The folks at Softlayer are old friends, but they also manage the largest Web hosting company in the world. As such, they know a lot about storage. With close to 5000 SSDs deployed, they give us an impressive data set to analyze. Here is what Softlayer reports.
Drive | Number of Drives | Avg. Failure Rate | Years in Use |
---|---|---|---|
Intel 64 GB X25-E (SLC) | 3586 | 2.19 % | 2 |
Intel 32 GB X25-E (SLC) | 1340 | 1.28 % | 2 |
Intel 160 GB X25-M (MLC) | 11 | 0 % | less than 1 |
Hard Drives | 117 989 | see Dr. Schroeder's study | - |
The company experiences similar failure rates for SAS and SATA drives as those cited in the Google study. Simply put, hard drive failure rates increase proportional to age, and actual rates match those seen in the two studies cited earlier. In the first year, there is a 0.5-1% annualized failure rate (AFR), which increases towards 5-7% in the fifth year.

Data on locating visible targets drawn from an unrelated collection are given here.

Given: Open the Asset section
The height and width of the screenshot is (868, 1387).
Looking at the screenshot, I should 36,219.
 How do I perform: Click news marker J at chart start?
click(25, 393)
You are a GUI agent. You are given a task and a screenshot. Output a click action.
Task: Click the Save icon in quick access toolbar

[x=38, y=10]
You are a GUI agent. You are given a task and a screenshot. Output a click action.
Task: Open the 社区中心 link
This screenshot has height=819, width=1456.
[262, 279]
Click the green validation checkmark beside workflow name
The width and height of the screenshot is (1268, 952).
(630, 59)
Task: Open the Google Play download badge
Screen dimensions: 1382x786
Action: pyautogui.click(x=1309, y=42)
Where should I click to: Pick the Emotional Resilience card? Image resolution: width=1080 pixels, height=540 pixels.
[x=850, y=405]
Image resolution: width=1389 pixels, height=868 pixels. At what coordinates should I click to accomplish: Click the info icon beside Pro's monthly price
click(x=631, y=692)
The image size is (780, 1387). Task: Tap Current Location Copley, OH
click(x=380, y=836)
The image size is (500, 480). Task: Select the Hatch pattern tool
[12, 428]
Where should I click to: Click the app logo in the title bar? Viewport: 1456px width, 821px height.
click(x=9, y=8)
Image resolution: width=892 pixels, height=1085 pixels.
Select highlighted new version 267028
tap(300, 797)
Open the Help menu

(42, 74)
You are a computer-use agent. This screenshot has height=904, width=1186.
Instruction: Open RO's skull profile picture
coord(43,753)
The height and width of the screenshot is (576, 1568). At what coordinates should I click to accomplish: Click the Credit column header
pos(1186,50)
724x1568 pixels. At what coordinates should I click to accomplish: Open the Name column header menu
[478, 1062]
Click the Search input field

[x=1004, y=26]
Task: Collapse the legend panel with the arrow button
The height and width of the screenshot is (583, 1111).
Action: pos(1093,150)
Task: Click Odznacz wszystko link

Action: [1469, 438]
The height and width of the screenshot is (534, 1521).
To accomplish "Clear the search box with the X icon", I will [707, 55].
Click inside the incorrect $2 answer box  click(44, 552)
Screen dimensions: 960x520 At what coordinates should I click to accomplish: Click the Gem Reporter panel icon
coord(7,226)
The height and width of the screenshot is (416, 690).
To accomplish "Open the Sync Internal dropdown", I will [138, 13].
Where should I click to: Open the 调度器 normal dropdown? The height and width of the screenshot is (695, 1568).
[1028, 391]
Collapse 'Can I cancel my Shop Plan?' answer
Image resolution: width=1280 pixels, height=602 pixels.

While hard drive failure rates are no surprise, the SSD failure rates are telling, too. Though our data points here are limited SSD failure rates seem to increase over time, too. Granted, these drives have only been in use for two years. Clearly, we need to follow up after these SSDs are in use for three and four years to see if a trend can be established.
Softlayer almost exclusively uses SLC-based SSDs due to write endurance concerns. Based on the company's usage patterns, we know that none of the failures have to do with write exhaustion. But alarmingly, many of these SSDs failed without any early warning from SMART. This is something that we continue to hear from different data centers. As InterServer pointed out, hard drives tend to fail more gracefully. SSDs often die more abruptly, for any number of reasons that we've heard reported by actual end-users in the real world.
Softlayer's experience is more mixed; some drives were recoverable, while others were not. None of the company’s 11 X25-Ms have failed, but that’s a tiny sample size and they've only been in service since June 2010.